> [BRIEF]: Write out all the lines below as a JSON list of strings, one string per line, leaving out any blank lines.
⟨
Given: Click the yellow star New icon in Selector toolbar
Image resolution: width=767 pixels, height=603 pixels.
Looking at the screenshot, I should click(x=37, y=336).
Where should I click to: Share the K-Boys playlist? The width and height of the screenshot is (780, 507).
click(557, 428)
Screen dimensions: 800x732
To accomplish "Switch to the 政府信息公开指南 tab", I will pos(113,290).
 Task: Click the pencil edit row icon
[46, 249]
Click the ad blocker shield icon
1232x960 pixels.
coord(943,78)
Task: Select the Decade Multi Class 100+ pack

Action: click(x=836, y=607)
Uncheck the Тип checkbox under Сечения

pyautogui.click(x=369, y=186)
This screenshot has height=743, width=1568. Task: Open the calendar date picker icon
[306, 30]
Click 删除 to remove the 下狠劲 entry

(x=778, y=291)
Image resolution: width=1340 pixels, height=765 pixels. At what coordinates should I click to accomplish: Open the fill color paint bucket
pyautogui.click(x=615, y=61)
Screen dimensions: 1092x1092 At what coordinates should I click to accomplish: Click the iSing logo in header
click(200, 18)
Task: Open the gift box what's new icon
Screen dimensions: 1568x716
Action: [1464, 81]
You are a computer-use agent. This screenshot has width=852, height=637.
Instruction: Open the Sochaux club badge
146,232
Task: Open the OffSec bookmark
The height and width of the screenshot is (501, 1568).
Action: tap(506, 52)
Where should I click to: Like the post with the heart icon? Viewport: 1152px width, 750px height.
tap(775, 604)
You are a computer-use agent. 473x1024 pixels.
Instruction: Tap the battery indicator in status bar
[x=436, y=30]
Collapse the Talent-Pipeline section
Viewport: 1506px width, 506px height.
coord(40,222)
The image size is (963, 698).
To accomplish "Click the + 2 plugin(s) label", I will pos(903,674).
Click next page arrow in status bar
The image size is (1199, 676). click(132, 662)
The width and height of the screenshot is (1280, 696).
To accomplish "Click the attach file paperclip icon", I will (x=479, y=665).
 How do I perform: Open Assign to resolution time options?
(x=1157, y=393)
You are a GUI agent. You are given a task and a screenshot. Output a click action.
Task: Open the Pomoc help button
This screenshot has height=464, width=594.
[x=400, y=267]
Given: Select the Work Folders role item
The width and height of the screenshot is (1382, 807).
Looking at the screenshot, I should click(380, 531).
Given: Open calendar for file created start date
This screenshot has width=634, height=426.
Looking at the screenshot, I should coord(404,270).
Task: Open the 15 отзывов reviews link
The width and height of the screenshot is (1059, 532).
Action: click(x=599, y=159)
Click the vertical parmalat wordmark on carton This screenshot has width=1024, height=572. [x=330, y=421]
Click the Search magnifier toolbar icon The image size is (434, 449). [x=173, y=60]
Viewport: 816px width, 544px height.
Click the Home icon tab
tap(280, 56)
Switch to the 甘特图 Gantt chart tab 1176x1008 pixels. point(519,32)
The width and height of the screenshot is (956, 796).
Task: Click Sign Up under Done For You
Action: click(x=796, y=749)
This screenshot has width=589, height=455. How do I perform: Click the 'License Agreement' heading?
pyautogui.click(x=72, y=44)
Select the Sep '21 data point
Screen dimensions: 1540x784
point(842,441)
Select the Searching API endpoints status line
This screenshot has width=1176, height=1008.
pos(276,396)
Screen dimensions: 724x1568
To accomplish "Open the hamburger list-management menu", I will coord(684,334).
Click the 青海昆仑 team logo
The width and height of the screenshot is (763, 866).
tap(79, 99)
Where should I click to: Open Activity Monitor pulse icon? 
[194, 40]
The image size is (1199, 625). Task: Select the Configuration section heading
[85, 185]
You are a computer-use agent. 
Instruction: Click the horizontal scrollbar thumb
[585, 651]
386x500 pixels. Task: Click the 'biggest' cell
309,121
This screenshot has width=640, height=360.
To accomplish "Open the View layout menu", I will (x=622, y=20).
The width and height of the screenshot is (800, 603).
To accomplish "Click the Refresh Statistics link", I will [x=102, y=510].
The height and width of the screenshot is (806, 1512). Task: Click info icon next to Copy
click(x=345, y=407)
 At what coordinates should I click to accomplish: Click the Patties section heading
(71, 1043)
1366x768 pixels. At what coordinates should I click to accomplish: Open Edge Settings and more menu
⟩
> [WRITTEN ANSWER]:
[
  "Given: Click the yellow star New icon in Selector toolbar",
  "Image resolution: width=767 pixels, height=603 pixels.",
  "Looking at the screenshot, I should click(x=37, y=336).",
  "Where should I click to: Share the K-Boys playlist? The width and height of the screenshot is (780, 507).",
  "click(557, 428)",
  "Screen dimensions: 800x732",
  "To accomplish \"Switch to the 政府信息公开指南 tab\", I will pos(113,290).",
  " Task: Click the pencil edit row icon",
  "[46, 249]",
  "Click the ad blocker shield icon",
  "1232x960 pixels.",
  "coord(943,78)",
  "Task: Select the Decade Multi Class 100+ pack",
  "Action: click(x=836, y=607)",
  "Uncheck the Тип checkbox under Сечения",
  "pyautogui.click(x=369, y=186)",
  "This screenshot has height=743, width=1568. Task: Open the calendar date picker icon",
  "[306, 30]",
  "Click 删除 to remove the 下狠劲 entry",
  "(x=778, y=291)",
  "Image resolution: width=1340 pixels, height=765 pixels. At what coordinates should I click to accomplish: Open the fill color paint bucket",
  "pyautogui.click(x=615, y=61)",
  "Screen dimensions: 1092x1092 At what coordinates should I click to accomplish: Click the iSing logo in header",
  "click(200, 18)",
  "Task: Open the gift box what's new icon",
  "Screen dimensions: 1568x716",
  "Action: [1464, 81]",
  "You are a computer-use agent. This screenshot has width=852, height=637.",
  "Instruction: Open the Sochaux club badge",
  "146,232",
  "Task: Open the OffSec bookmark",
  "The height and width of the screenshot is (501, 1568).",
  "Action: tap(506, 52)",
  "Where should I click to: Like the post with the heart icon? Viewport: 1152px width, 750px height.",
  "tap(775, 604)",
  "You are a computer-use agent. 473x1024 pixels.",
  "Instruction: Tap the battery indicator in status bar",
  "[x=436, y=30]",
  "Collapse the Talent-Pipeline section",
  "Viewport: 1506px width, 506px height.",
  "coord(40,222)",
  "The image size is (963, 698).",
  "To accomplish \"Click the + 2 plugin(s) label\", I will pos(903,674).",
  "Click next page arrow in status bar",
  "The image size is (1199, 676). click(132, 662)",
  "The width and height of the screenshot is (1280, 696).",
  "To accomplish \"Click the attach file paperclip icon\", I will (x=479, y=665).",
  " How do I perform: Open Assign to resolution time options?",
  "(x=1157, y=393)",
  "You are a GUI agent. You are given a task and a screenshot. Output a click action.",
  "Task: Open the Pomoc help button",
  "This screenshot has height=464, width=594.",
  "[x=400, y=267]",
  "Given: Select the Work Folders role item",
  "The width and height of the screenshot is (1382, 807).",
  "Looking at the screenshot, I should click(380, 531).",
  "Given: Open calendar for file created start date",
  "This screenshot has width=634, height=426.",
  "Looking at the screenshot, I should coord(404,270).",
  "Task: Open the 15 отзывов reviews link",
  "The width and height of the screenshot is (1059, 532).",
  "Action: click(x=599, y=159)",
  "Click the vertical parmalat wordmark on carton This screenshot has width=1024, height=572. [x=330, y=421]",
  "Click the Search magnifier toolbar icon The image size is (434, 449). [x=173, y=60]",
  "Viewport: 816px width, 544px height.",
  "Click the Home icon tab",
  "tap(280, 56)",
  "Switch to the 甘特图 Gantt chart tab 1176x1008 pixels. point(519,32)",
  "The width and height of the screenshot is (956, 796).",
  "Task: Click Sign Up under Done For You",
  "Action: click(x=796, y=749)",
  "This screenshot has width=589, height=455. How do I perform: Click the 'License Agreement' heading?",
  "pyautogui.click(x=72, y=44)",
  "Select the Sep '21 data point",
  "Screen dimensions: 1540x784",
  "point(842,441)",
  "Select the Searching API endpoints status line",
  "This screenshot has width=1176, height=1008.",
  "pos(276,396)",
  "Screen dimensions: 724x1568",
  "To accomplish \"Open the hamburger list-management menu\", I will coord(684,334).",
  "Click the 青海昆仑 team logo",
  "The width and height of the screenshot is (763, 866).",
  "tap(79, 99)",
  "Where should I click to: Open Activity Monitor pulse icon? ",
  "[194, 40]",
  "The image size is (1199, 625). Task: Select the Configuration section heading",
  "[85, 185]",
  "You are a computer-use agent. ",
  "Instruction: Click the horizontal scrollbar thumb",
  "[585, 651]",
  "386x500 pixels. Task: Click the 'biggest' cell",
  "309,121",
  "This screenshot has width=640, height=360.",
  "To accomplish \"Open the View layout menu\", I will (x=622, y=20).",
  "The width and height of the screenshot is (800, 603).",
  "To accomplish \"Click the Refresh Statistics link\", I will [x=102, y=510].",
  "The height and width of the screenshot is (806, 1512). Task: Click info icon next to Copy",
  "click(x=345, y=407)",
  " At what coordinates should I click to accomplish: Click the Patties section heading",
  "(71, 1043)",
  "1366x768 pixels. At what coordinates should I click to accomplish: Open Edge Settings and more menu"
]